The top court made the observations while allowing a plea by the Gujarat High Court Advocates Association, to keep its writ petition alive wherein it had questioned delay on the part of Union government in clearing the file related to elevation of Justice Akil Kureshi.
The Supreme Court Collegium had on May 10 recommended for appointment of Justice Kureshi as the Madhya Pradesh High Court chief justice.
Following the delay on the part of the Union government, the Association filed a writ petition contending that it was in violation of the Memorandum of Procedure.
On objections raised by the government on August 23, and 27, in two communications and having sent some accompanying materials, the Collegium had on September 5 modified its recommendation and nominated Justice Kureshi for appointment as the chief justice of the Tripura Hight Court, instead of the Madhya Pradesh High Court.
On Monday, senior advocate Arvind Datar submitted that the matter should be kept pending till the government issued a notification for appointment of Justice Kureshi as the Tripura High Court Chief Justice.
Justice Kureshi, as the Gujarat High Court judge, had allowed the police remand of Union Home Minister Amit Shah in encounter cases in 2010.
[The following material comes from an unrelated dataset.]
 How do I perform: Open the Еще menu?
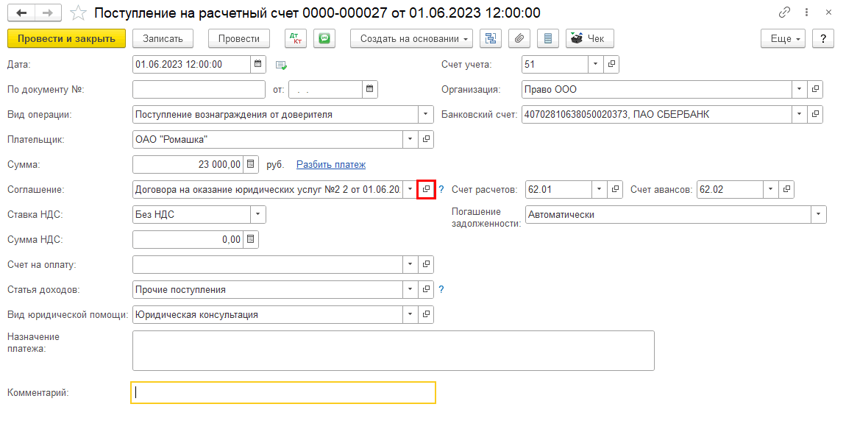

He is currently posted at the Bombay High Court.
Notably, Madras High Court Chief Justice V K Tahilramani had earlier resigned after her transfer to the Meghalaya High Court as Chief Justice.
Following adverse media reports, the Collegium had said the transfer of judges or chief justice of high courts were made in “the interest of better administration of justice” and after “full and complete deliberations and due to cogent reasons”.
“The Collegium will have no hesitation in disclosing,” the reasons if necessary, it had then said.